Ask any resident what they think the station’s primary function should be and you’ll get the same response: Trains. Obvious, right? While the facility is somewhat officially designated as a transit hub, the non-profit that runs it is still focused on the beleaguered Science City and traveling exhibits. Annual attendance at the science museum has stabilized at 140,000, far less than the Kansas City Zoo or the Nelson-Atkins Museum of Art. Exhibits have had success, but don’t provide consistency.

Their solution: Boost the station’s bottom line with a tax increase while continuing to focus on being a tourism destination. It’s a recipe for continued failure.

Transportation built the station to suit that purpose and only transportation can save it.

This would still likely require a new revenue stream to heat and cool the monster-sized interior — the largest expense, at $2.5 million annually — but this obvious connection would be an easier sell to voters, perhaps as part of a regional transit plan already in the works.

The current focus on passenger rail expansion — including Kansas City’s designation as a high-speed terminus and the extension of an existing route from Oklahoma City through Kansas — hold great promise for increasing foot traffic.

Kansas City’s next attempt at urban rail — a streetcar circulator connecting the station to the downtown loop — will also help.

The main sticking point for creating commuter rail service in the metro has been the distance between Union Station (about a mile) and the region’s top job center (the loop). Improving passenger rail and adding a streetcar connection would enhance the prospect for the station as a commuter rail hub. Today’s BRT stop at the station barely registers.

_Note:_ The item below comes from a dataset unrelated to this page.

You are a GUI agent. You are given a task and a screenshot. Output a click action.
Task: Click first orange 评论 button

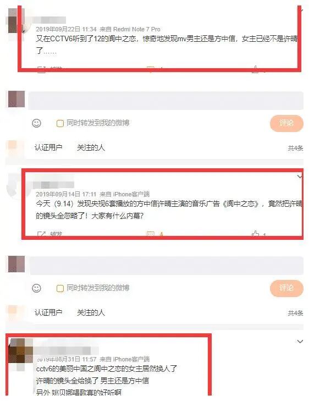[286, 123]
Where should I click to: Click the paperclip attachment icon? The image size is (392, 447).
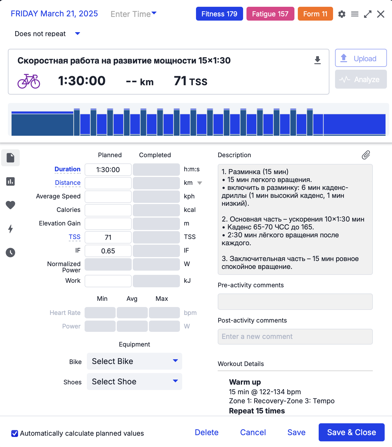coord(366,155)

Also, shifting intercity bus carriers (Greyhound, etc.) from their far-flung station at 11th and Troost is the next logical choice. Amtrak already has contracts with bus providers that extend the network; currently, they must make stops at both Union Station and the bus depot. We don’t have to look far to peer cities like Fort Worth, St. Louis, and Milwaukee, who have paved the way for this shift to intermodalism. All modes benefit as a result of the synergy.

Add all those transit options together on Union Station’s massive footprint and you get a base to build retail demand just like large stations in Chicago, Boston, and New York. Few cities can tout such a facility in such a beautiful setting.

10 comments

10 Comments so far

  1. Capt. G. Spaulding September 14th, 2009 11:04 am

    Seems to me the Union Station would have to UNDO some parts of the 1990′s refurbishment to accomodate some of these things.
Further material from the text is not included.